A couple of days back I had to re-install ESXi on a physical host for some troubleshooting purposes and while looking at the partitions on the disks using ESXCLI, I noticed the fresh ESXi installation had created two coredump partitions.
I was quite surprised to see two, since normally you would just have one configured. I even asked a colleague if he had ever see this before and he had not, so I wanted to double check that there was in fact two coredump partitions being created which I verified by using partedUtil.
As you can see from the screenshot above, there are definitely two coredump partitions. I took a look at our vSphere documentation, but did not find any mention of this. I decided to look internally and found that this is actually a new behavior that was introduced in ESXi 5.5. From what I can tell, the second coredump partition which is 2.5GB was created to ensure that there was sufficient space to handle ESXi hosts configured with a huge amount of memory (up to 4TB) if a coredump were to occur. This new coredump partition is only created on a fresh ESXi install, for upgrade scenarios the original partition structure is preserved. I suspect even on the fresh install, the original coredump partition was kept for potential backwards compatibility.

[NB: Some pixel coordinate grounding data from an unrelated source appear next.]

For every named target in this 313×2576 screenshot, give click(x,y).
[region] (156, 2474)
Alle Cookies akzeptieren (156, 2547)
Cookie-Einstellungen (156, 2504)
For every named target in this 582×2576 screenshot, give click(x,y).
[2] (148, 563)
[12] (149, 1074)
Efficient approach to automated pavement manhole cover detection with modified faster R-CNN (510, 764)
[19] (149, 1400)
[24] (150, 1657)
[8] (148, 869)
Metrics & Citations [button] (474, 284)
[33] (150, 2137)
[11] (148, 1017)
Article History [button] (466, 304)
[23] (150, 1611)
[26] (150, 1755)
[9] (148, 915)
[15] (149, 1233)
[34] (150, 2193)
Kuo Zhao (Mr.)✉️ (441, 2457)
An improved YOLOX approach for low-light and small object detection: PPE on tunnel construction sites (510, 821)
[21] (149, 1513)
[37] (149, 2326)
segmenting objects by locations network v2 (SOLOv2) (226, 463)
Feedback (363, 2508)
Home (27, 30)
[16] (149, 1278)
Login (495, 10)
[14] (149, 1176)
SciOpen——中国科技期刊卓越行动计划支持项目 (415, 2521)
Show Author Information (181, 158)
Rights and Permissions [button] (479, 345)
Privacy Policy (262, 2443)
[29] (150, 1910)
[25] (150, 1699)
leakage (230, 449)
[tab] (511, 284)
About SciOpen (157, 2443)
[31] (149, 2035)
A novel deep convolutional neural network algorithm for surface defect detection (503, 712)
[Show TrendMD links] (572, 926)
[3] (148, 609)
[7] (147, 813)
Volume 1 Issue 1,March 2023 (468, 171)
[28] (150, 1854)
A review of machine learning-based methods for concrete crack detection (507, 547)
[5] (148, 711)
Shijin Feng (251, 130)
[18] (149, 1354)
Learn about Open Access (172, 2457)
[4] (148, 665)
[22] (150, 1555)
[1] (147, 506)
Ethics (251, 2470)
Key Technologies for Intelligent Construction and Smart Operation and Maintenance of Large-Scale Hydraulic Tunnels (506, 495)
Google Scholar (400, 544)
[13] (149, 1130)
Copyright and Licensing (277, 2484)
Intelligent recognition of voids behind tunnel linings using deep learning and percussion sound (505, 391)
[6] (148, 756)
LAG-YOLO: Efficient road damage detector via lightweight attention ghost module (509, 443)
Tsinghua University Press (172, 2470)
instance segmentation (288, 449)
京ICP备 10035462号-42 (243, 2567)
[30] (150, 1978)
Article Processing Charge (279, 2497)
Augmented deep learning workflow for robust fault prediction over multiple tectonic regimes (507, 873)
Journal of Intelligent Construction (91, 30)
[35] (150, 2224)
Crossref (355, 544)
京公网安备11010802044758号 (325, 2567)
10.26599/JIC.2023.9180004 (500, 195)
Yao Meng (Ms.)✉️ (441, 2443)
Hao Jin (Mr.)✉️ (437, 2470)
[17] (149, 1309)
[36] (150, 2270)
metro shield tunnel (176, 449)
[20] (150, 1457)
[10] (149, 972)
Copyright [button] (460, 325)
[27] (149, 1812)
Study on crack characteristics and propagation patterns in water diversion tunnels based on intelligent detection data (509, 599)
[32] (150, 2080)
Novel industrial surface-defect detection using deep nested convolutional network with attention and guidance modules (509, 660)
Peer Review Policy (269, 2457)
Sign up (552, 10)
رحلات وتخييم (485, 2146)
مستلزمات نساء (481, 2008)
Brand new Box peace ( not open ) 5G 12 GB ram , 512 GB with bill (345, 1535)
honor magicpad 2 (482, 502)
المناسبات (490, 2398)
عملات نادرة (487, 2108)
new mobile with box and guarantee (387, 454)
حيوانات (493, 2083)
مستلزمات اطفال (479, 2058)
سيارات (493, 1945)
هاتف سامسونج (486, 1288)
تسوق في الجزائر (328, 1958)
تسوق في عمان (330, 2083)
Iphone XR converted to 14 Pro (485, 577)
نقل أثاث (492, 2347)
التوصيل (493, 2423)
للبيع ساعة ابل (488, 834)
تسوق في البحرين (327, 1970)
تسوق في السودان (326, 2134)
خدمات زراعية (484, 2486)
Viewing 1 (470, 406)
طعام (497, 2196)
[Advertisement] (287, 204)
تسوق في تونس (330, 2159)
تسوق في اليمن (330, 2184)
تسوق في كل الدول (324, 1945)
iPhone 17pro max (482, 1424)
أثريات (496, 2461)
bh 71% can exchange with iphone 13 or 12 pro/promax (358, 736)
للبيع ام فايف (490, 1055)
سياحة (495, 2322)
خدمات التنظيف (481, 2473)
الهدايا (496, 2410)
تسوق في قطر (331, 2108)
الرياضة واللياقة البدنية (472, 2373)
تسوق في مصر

This definitely made sense given the reason. I guess this actually raises another interesting point from an operational point of view that though upgrades may be preferred, there are also good reasons to perform a fresh install over an upgrade. In this case, to ensure we do not break past requirements/assumptions, we could not just automatically expand or create a larger coredump partition to adhere to new requirements. This is actually not the first instance of this, here are two additional examples in which a fresh installation would have potentially yielded a more optimal environment:
Donagh Mc Sweeney says
In an upgrade scenario where the partition is still configured as 110MB, the coredump file feature was introduced in ESXi 5.5. The ESXi host can then determine whether the host might try to generate a coredump that is too big for the coredump partition.In that case the ESXi will automatically create the file /vmfs/volumes//vmkdump/.dumpfile. If a crash happens then the ESXi host will extract the coredump out of the configured dump file and create a vmkernel-zdump* file in /var/core during the first reboot following the crash.
William Lam says
Thanks for sharing this! Good to see that in an upgrade scenario, that a proper coredump can still happen which exceed the original partition size
Mike Foley says
I wonder why people do upgrades sometimes. It's almost as easy to backup the config data, remove the node from the cluster, install fresh and restore the config data and then re-add to the cluster. (I haven't tried that lately, but...)
William Lam says
Yea, someone had suggested upgrade + restore. I don't know if that would work or any implications. To me, if you have your installs automated, then this is trivial and almost always install + configure based on CMDB. I've always been lucky to be in env like that, so never been an issue. Another reason to look into automation 🙂
André Pett says
There's indeed not much in the documentation about the new partition size. It's only briefly mentioned in the description on how to "Move the Coredump to a File"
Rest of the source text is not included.